▶ [About this task]: Given the records below, would you repeat exactly the lines that begin at the one containing "You are a computer-use" and end at the one containing "This screenshot has", inclusive?

(Stored data entries)
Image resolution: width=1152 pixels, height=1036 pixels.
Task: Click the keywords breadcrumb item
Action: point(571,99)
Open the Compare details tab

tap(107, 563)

---

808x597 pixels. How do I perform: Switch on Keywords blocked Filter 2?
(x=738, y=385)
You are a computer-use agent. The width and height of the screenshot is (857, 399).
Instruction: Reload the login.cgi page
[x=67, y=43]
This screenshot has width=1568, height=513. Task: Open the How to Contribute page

▶ [Response below]:
You are a computer-use agent. The width and height of the screenshot is (857, 399).
Instruction: Reload the login.cgi page
[x=67, y=43]
This screenshot has width=1568, height=513. Task: Open the How to Contribute page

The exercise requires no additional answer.